━━ ТЕКСТОВЫЙ ФРАГМЕНТ ━━
И вот наступило время моей третьей, решающей попытки штурма ГИТИСа. И вновь я прохожу два первых тура, а до третьего меня попросту не допустили. И как выяснилось, по весьма простой причине. Меня вызвал к себе проректор ГИТИСа и сообщил, что, так как у них в институте нет военной кафедры, мне нет никакого смысла сдавать дальнейшие экзамены, ибо в сентябре меня все равно заберут в армию. «Поэтому, — говорит он, — мы вас ждем у себя здесь уже после службы. Всего вам доброго».
━━━
ЗАДАНИЕ:
Какую причину назвал проректор ГИТИСа в тексте о поступлении в этот институт, объясняя, почему нет смысла сдавать дальнейшие экзамены?
━━ ИСХОДНЫЕ ДАННЫЕ ━━
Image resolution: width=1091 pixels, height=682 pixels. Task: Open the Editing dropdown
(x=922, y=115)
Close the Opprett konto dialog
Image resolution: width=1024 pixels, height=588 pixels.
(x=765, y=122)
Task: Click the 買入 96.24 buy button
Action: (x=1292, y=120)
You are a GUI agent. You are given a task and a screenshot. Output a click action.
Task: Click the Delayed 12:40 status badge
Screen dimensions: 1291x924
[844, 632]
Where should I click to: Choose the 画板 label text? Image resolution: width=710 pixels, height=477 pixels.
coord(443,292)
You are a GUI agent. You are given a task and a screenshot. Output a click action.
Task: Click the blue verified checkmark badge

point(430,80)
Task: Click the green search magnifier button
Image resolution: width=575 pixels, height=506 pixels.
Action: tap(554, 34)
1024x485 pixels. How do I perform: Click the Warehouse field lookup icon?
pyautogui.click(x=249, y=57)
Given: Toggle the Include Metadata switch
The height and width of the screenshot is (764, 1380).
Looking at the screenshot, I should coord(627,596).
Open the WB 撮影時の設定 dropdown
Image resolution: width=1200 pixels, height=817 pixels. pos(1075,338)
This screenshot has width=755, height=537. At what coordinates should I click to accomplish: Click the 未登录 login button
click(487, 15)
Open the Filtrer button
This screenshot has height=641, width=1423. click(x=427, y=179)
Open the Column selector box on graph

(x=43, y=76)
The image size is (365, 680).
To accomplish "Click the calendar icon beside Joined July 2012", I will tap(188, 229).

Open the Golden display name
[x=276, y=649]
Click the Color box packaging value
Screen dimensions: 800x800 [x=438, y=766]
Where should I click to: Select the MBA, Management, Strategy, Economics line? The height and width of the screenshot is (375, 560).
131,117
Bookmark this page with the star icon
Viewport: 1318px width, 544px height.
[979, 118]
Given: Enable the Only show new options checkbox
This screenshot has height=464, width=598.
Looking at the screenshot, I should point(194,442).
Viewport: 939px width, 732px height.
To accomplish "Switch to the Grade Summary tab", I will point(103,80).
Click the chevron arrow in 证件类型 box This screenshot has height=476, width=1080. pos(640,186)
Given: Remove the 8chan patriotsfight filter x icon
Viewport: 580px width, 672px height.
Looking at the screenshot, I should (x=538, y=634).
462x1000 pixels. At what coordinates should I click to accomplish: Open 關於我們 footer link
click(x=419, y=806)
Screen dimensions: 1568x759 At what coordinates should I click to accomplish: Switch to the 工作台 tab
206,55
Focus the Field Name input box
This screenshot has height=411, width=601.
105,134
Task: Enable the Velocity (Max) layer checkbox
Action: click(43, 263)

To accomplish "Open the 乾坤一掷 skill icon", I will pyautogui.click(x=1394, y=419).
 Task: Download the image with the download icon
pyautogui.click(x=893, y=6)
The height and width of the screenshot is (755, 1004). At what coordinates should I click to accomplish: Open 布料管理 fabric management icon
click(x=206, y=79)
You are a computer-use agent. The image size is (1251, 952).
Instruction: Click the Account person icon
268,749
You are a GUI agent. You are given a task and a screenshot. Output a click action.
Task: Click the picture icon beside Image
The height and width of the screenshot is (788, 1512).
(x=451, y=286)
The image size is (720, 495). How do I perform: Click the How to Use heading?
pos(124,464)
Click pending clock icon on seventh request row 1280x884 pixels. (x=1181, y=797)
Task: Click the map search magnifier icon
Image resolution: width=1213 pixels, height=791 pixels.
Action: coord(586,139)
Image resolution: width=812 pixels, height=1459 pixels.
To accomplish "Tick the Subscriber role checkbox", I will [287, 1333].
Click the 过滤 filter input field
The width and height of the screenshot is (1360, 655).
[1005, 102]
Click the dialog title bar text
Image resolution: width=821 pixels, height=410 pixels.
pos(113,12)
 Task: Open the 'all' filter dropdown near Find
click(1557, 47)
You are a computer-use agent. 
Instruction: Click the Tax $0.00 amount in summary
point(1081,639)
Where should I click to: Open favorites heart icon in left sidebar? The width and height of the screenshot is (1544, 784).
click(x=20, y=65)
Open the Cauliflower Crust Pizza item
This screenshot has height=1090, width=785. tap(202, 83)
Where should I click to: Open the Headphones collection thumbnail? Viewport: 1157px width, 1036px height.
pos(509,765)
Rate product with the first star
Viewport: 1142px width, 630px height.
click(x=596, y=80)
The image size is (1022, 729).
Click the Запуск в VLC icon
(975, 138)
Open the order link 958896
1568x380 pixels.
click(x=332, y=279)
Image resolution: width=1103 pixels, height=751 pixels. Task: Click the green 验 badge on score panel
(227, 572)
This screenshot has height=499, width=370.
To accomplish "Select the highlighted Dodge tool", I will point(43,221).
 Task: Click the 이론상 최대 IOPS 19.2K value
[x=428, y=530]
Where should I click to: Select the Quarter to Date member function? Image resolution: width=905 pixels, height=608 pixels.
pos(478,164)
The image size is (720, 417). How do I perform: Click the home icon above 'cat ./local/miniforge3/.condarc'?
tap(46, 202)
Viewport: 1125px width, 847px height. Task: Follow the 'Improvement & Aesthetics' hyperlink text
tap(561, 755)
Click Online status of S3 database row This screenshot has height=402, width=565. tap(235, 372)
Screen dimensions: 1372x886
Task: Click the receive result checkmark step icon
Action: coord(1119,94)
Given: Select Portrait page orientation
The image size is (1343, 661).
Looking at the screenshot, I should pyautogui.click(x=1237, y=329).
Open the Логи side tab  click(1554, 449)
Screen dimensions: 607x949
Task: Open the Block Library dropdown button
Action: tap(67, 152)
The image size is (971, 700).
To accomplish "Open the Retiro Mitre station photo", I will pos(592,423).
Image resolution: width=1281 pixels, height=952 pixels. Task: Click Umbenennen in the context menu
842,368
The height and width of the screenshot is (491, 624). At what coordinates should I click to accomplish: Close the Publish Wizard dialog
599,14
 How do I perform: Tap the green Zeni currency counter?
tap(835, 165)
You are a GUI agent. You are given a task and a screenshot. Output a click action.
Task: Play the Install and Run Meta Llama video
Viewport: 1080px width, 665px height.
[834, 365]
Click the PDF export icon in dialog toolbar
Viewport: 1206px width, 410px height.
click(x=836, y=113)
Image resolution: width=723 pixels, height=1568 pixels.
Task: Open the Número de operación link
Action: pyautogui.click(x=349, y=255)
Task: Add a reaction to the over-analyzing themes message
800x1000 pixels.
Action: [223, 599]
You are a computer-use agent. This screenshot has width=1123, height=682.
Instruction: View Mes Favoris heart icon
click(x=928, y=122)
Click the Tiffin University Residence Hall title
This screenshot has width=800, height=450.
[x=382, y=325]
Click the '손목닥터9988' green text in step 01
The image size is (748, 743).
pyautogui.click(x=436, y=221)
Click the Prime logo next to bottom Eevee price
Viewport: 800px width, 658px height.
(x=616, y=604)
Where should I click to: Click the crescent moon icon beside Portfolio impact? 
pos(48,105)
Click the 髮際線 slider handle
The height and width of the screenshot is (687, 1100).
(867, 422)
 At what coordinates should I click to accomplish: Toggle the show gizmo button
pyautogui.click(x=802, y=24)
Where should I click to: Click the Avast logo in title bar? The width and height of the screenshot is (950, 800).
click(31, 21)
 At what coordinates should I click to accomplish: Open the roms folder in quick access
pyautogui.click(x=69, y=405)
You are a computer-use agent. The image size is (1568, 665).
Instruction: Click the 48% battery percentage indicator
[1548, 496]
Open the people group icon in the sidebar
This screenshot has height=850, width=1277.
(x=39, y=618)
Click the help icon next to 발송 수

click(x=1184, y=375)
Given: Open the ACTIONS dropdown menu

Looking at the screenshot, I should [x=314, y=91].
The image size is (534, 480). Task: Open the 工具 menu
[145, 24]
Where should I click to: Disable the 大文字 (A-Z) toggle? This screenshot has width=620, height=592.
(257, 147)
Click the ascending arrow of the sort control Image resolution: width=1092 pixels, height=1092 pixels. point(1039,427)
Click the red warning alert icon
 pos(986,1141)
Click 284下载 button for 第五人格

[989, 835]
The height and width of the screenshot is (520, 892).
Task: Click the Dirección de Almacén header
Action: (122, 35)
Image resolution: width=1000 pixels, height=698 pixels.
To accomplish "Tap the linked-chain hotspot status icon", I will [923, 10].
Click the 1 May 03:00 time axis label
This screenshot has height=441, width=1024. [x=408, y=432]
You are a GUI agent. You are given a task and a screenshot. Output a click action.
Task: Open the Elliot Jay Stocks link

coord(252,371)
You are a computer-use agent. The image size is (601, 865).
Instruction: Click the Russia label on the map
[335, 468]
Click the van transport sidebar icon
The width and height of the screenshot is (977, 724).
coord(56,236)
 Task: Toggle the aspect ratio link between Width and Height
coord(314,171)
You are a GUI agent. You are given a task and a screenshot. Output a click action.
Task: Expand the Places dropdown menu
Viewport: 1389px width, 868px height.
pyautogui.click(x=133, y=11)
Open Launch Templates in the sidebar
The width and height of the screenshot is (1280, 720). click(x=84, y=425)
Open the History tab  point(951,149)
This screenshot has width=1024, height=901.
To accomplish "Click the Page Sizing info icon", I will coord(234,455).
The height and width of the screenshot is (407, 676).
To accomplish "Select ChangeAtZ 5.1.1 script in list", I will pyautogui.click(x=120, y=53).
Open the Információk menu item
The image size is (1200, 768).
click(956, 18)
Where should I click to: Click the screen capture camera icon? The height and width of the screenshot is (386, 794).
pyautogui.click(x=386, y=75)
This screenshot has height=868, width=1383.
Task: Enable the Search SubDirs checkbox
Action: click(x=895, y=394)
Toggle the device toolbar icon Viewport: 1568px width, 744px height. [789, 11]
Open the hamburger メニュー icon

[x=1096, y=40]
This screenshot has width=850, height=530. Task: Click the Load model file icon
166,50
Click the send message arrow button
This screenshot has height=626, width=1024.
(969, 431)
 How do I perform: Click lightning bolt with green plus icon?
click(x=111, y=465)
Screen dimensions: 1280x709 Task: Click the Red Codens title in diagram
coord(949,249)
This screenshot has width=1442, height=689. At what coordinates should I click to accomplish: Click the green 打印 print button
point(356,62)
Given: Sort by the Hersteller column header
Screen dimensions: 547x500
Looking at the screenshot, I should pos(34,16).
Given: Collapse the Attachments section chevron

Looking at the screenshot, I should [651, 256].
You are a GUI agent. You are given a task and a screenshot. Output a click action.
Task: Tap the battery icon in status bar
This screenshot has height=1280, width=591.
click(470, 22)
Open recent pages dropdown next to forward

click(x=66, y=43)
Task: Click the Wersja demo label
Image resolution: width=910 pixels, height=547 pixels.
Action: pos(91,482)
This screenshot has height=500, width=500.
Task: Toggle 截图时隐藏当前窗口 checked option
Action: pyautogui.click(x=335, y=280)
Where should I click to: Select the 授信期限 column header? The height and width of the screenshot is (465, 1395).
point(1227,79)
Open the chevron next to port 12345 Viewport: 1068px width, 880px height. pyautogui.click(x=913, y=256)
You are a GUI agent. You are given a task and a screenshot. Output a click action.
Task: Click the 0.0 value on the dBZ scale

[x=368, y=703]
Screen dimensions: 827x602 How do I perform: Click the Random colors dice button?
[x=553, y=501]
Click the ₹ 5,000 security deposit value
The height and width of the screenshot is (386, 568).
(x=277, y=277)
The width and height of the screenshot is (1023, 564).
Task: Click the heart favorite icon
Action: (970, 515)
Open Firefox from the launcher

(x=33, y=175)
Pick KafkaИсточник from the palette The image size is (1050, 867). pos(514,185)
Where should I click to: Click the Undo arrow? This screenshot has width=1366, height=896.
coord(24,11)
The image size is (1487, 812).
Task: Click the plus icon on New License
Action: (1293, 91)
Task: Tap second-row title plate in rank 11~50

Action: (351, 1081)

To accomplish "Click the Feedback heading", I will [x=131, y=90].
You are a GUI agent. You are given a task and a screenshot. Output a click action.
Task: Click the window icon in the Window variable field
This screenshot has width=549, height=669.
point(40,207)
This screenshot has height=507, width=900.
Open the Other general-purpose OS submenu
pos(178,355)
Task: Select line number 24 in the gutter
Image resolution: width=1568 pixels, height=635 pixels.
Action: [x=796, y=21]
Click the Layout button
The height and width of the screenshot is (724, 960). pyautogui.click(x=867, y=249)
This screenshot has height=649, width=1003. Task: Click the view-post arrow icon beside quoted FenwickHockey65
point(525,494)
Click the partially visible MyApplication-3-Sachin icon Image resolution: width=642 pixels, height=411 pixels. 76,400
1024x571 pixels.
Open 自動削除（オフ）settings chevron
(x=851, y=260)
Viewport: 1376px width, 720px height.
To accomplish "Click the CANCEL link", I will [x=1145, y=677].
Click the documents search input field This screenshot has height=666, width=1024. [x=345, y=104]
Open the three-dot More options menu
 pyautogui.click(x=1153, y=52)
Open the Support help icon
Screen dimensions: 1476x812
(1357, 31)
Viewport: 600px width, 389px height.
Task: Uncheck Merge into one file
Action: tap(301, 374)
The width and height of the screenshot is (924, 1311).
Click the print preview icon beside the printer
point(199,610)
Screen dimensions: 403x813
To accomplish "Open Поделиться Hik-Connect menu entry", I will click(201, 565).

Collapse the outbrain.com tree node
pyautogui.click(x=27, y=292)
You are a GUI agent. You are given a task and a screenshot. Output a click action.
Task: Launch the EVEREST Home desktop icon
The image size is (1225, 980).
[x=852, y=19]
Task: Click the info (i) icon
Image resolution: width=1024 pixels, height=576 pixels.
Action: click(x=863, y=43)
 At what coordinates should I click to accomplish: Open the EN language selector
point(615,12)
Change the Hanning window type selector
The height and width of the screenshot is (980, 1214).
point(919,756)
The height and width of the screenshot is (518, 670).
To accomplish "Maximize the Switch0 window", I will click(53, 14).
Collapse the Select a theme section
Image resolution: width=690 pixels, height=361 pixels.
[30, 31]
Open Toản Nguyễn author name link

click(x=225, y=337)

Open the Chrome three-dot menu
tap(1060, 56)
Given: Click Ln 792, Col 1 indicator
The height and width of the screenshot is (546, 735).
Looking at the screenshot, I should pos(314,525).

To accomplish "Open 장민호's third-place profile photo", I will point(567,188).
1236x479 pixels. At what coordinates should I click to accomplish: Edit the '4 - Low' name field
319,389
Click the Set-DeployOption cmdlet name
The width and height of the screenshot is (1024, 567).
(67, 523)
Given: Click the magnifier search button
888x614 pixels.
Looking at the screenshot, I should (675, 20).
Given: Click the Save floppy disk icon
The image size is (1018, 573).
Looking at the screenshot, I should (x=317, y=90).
━━━
ОТВЕТ К ЗАДАНИЮ:
В институте нет военной кафедры, поэтому в сентябре автора всё равно заберут в армию.